EXERCISE: Rewrite the records from the line containing "Click the data cluster near 350 degrees" through the line containing "click(810, 28)", swapping "Notepad" for "text editor" and leaving everything else the same.

DATA SHOWN:

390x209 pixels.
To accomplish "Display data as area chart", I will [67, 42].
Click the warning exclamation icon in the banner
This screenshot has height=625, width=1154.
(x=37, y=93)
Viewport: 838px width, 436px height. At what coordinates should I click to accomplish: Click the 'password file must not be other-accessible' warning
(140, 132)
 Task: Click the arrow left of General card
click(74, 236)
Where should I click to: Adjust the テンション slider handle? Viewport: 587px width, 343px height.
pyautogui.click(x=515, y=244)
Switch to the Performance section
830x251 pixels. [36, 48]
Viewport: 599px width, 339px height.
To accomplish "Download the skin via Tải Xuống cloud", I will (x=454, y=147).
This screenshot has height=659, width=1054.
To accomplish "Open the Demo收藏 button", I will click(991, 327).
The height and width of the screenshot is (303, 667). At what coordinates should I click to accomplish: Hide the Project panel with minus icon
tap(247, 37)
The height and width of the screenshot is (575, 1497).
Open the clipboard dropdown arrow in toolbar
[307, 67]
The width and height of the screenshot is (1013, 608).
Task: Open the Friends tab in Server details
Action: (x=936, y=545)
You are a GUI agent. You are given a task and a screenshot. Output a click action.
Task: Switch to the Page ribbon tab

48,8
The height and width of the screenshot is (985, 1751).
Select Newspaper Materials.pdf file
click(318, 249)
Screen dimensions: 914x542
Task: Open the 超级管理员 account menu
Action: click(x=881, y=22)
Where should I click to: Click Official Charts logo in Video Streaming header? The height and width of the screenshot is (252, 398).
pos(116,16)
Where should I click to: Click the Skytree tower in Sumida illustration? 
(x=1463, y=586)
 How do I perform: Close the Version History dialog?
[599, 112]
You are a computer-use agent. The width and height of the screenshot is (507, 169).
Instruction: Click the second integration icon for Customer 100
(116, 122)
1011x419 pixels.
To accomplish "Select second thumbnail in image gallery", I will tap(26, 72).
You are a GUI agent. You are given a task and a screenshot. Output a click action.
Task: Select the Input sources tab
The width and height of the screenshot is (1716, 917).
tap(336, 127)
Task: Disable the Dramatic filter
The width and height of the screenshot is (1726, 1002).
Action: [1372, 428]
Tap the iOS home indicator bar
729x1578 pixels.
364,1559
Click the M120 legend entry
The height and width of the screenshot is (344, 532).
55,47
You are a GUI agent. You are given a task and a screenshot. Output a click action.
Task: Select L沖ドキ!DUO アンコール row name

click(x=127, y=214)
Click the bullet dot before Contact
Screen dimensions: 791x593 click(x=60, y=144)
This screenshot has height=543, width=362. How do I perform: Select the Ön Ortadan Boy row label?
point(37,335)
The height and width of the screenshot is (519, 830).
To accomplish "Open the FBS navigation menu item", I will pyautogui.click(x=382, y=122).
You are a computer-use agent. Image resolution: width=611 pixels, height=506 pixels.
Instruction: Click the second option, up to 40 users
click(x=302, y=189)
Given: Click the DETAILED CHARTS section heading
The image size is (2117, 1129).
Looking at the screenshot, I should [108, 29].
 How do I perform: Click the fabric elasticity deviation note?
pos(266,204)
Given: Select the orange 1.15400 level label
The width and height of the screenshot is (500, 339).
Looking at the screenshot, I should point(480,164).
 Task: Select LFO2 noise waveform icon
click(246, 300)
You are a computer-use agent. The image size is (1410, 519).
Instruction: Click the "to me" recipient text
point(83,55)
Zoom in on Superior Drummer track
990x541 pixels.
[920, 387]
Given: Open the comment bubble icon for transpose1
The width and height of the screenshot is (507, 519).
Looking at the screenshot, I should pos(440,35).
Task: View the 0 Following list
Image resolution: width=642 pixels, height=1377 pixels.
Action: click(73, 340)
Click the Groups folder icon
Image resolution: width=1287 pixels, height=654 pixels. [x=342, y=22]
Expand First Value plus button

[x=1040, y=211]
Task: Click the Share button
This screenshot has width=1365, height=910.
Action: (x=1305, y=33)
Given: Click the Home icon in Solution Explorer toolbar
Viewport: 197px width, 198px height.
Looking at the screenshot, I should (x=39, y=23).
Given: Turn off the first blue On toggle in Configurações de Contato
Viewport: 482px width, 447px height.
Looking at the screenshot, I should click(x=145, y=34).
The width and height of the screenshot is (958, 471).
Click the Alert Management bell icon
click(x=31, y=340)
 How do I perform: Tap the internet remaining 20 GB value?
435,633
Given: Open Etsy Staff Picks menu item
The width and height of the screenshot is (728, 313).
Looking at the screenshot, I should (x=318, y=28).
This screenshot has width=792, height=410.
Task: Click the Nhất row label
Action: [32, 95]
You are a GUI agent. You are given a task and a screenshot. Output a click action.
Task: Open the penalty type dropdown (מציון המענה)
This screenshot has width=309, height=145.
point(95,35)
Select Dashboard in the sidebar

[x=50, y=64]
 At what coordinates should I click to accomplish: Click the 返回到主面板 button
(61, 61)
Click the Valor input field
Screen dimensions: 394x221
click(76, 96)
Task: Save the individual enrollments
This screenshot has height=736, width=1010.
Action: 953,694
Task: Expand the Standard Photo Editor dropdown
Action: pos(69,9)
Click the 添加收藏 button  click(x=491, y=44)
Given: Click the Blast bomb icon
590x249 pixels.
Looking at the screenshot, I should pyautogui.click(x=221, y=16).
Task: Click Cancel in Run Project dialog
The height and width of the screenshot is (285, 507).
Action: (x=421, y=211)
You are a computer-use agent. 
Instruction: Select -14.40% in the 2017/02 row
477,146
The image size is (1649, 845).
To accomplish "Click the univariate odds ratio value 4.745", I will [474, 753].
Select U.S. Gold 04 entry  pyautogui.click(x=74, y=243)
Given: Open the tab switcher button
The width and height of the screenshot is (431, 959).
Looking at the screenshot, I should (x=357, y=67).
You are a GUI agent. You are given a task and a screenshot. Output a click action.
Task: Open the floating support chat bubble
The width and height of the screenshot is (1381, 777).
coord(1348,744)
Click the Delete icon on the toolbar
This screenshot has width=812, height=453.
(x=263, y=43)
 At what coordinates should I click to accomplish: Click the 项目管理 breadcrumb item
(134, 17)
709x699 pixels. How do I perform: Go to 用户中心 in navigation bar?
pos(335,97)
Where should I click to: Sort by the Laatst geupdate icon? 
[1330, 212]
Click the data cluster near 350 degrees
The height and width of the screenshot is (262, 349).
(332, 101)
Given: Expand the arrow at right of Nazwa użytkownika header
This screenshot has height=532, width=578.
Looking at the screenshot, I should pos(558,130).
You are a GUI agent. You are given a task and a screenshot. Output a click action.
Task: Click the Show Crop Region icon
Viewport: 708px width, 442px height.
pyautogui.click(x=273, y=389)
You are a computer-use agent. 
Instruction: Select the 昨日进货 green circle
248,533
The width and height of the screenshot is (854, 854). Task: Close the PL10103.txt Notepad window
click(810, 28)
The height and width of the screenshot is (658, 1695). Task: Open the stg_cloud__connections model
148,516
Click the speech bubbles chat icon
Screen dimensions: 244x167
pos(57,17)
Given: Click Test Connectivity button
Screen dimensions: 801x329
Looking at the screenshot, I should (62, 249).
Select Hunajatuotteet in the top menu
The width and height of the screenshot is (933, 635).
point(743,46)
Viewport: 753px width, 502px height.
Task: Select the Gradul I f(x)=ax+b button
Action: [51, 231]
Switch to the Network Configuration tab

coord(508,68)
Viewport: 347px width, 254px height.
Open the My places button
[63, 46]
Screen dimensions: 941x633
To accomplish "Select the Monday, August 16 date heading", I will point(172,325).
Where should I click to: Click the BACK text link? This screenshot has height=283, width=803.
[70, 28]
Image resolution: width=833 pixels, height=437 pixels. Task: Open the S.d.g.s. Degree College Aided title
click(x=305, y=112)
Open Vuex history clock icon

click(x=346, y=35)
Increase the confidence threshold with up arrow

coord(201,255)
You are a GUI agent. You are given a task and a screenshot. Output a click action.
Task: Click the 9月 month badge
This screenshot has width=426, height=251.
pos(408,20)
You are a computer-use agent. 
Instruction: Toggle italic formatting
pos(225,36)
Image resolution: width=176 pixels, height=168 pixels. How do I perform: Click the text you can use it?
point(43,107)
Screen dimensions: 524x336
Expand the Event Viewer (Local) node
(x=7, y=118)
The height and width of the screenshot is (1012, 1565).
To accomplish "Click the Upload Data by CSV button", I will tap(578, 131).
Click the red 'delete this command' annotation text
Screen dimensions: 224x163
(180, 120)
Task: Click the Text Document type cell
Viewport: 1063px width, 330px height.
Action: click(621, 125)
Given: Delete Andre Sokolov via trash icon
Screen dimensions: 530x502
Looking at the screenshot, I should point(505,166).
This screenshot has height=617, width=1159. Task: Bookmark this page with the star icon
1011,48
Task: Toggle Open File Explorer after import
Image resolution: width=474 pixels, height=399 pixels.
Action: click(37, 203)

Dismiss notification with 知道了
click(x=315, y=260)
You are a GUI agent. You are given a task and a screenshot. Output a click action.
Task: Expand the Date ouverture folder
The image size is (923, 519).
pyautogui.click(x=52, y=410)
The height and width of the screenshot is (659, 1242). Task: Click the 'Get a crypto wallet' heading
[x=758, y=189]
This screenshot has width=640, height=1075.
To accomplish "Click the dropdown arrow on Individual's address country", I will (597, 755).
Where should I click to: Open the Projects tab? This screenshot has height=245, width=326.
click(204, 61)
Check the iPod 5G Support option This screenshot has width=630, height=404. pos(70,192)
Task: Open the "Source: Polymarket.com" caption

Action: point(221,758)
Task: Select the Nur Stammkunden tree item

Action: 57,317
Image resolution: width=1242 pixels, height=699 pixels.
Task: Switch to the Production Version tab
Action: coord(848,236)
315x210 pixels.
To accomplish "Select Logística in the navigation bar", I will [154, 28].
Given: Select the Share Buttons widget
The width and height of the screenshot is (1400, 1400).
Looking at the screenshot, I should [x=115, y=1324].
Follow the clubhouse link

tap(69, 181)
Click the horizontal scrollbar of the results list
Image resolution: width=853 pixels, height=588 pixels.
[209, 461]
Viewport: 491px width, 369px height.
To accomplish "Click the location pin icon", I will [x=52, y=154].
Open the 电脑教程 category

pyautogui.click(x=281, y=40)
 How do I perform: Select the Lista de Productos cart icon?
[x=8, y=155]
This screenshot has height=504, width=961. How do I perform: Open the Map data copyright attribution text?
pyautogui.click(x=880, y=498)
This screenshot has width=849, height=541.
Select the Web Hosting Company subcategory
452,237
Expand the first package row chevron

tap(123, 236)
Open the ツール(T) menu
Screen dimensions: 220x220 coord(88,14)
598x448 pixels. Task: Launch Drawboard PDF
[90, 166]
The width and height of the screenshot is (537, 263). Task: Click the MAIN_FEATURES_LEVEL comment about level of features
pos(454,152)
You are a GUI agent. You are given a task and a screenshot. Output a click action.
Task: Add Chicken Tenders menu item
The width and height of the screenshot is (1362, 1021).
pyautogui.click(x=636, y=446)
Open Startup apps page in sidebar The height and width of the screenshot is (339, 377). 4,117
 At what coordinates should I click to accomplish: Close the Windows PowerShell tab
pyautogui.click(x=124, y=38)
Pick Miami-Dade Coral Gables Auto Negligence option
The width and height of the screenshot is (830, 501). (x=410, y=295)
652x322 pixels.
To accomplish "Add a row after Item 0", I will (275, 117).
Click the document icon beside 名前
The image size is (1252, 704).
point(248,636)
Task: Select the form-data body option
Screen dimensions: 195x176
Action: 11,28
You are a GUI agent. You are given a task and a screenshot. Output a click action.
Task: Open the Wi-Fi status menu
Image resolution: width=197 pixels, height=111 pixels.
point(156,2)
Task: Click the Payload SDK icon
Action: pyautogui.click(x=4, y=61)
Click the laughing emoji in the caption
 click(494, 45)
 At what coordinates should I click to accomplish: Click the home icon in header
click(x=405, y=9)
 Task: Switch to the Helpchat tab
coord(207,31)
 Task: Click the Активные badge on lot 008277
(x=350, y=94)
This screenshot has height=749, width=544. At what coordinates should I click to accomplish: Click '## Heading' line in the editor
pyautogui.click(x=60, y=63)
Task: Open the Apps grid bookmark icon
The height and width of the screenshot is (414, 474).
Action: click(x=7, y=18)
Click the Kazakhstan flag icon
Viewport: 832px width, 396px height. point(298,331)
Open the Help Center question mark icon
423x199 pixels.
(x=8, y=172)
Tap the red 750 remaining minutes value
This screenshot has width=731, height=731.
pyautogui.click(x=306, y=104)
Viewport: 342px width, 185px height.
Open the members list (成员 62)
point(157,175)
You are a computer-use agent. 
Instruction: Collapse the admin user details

THE ANSWER:
Click the data cluster near 350 degrees
The height and width of the screenshot is (262, 349).
(332, 101)
Given: Expand the arrow at right of Nazwa użytkownika header
This screenshot has height=532, width=578.
Looking at the screenshot, I should pos(558,130).
You are a GUI agent. You are given a task and a screenshot. Output a click action.
Task: Click the Show Crop Region icon
Viewport: 708px width, 442px height.
pyautogui.click(x=273, y=389)
You are a computer-use agent. 
Instruction: Select the 昨日进货 green circle
248,533
The width and height of the screenshot is (854, 854). Task: Close the PL10103.txt text editor window
click(810, 28)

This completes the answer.